_To be done:_
1/ Please repeat word for word the part of the MCD and MVE post starting at "Here is my question: Because" and ending at "are quite different.".
2/ According to the MCD and MVE post, in how many epochs did the simulation construct a matrix?
[start of Article]
[R] [PlainText Attempt] Sampling distribution of correlation estimations derived from robust MCD and MVE methods

Uri Hasson zvalim at gmail.com
Mon Sep 25 20:06:45 CEST 2006


Dear R users,

I am trying to use MCD and MVE methods in the analysis of functional imaging
(fMRI) data. But, before doing that, I want to understand the sampling
distribution of the correlation parameter given by MCD and MVE (cov.mcd$cor,
cov.mve$cor).

To this end, I conducted a simulation where in each of 100000 epochs, I
a.    construct a matrix from two vectors, each containing 40 numbers
randomly sampled from a normal distribution.
b.    apply cov.mve and cov.mcd to the resulting matrix.
c.    obtain the correlations in the subsets selected by cor.mve: e.g., if
the matrix is called cormat20.ans, I request:

current.mve20 <- round(cov.mve(cormat20.ans, cor=T)$cor[[2]] ,3)

At the end of the day, I have the sampling distribution for these
correlations [i.e., what correlations exist in the subsets that MVE and MCD
tend to pick up when sampling from normal distribution].

Here is my question: Because MVE and MCD select the most central 20 points
(of the 40), I wanted to compare the resulting sampling distributions to
that of a Pearson's "r" correlation coefficient (i.e., a Pearson's r with
N=20; the goal was to establish whether the significance thresholds are
similar).  However the three sampling distributions are quite different.
[end of Article]
[start of Source data]
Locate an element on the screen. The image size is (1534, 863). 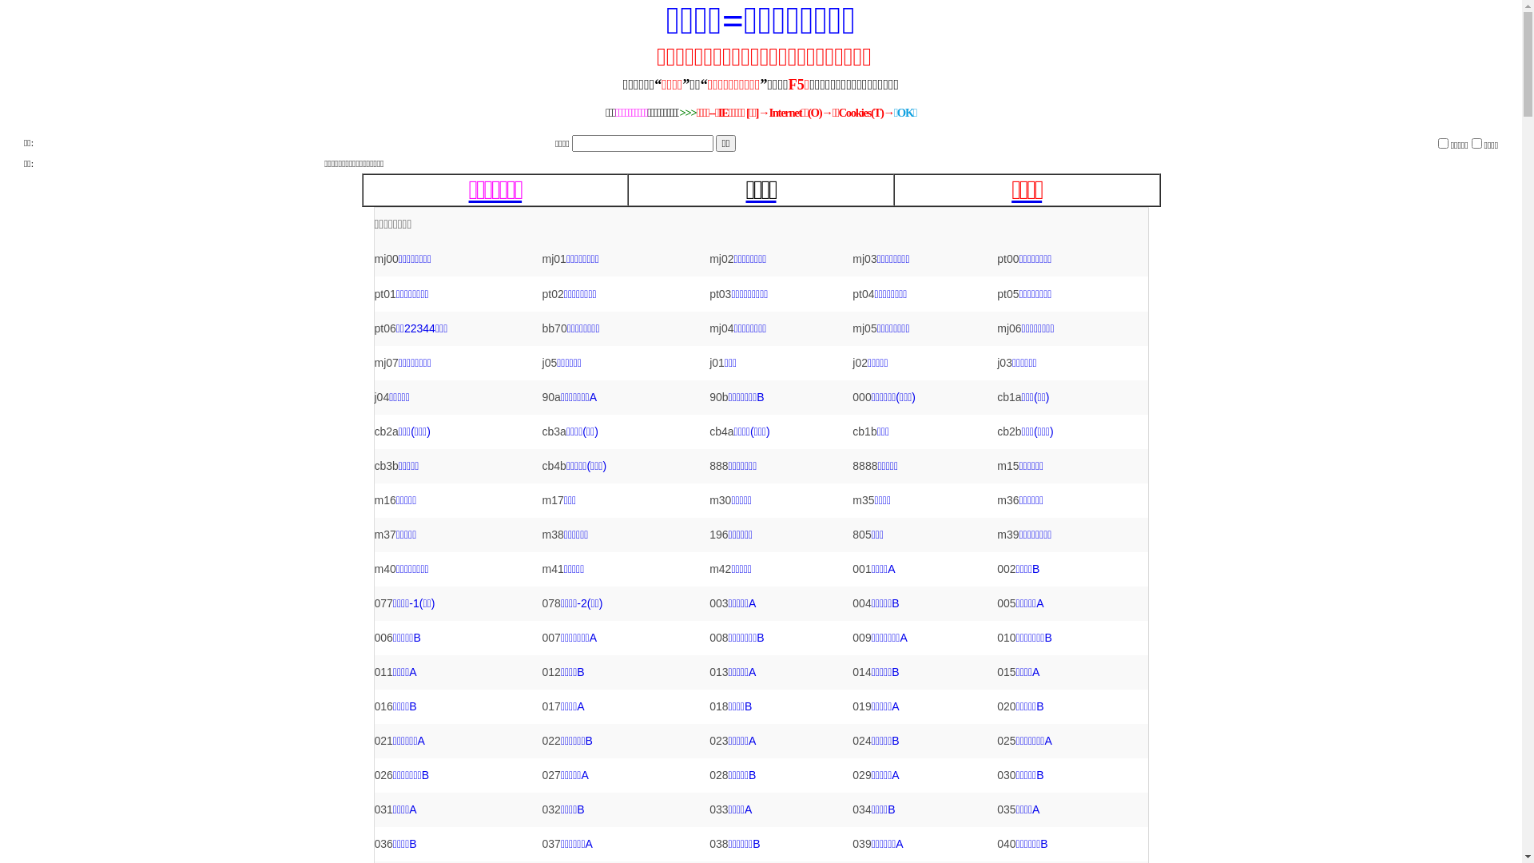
[end of Source data]
_Solutions for each task:_
1/
Here is my question: Because MVE and MCD select the most central 20 points
(of the 40), I wanted to compare the resulting sampling distributions to
that of a Pearson's "r" correlation coefficient (i.e., a Pearson's r with
N=20; the goal was to establish whether the significance thresholds are
similar).  However the three sampling distributions are quite different.

2/ 100000 epochs.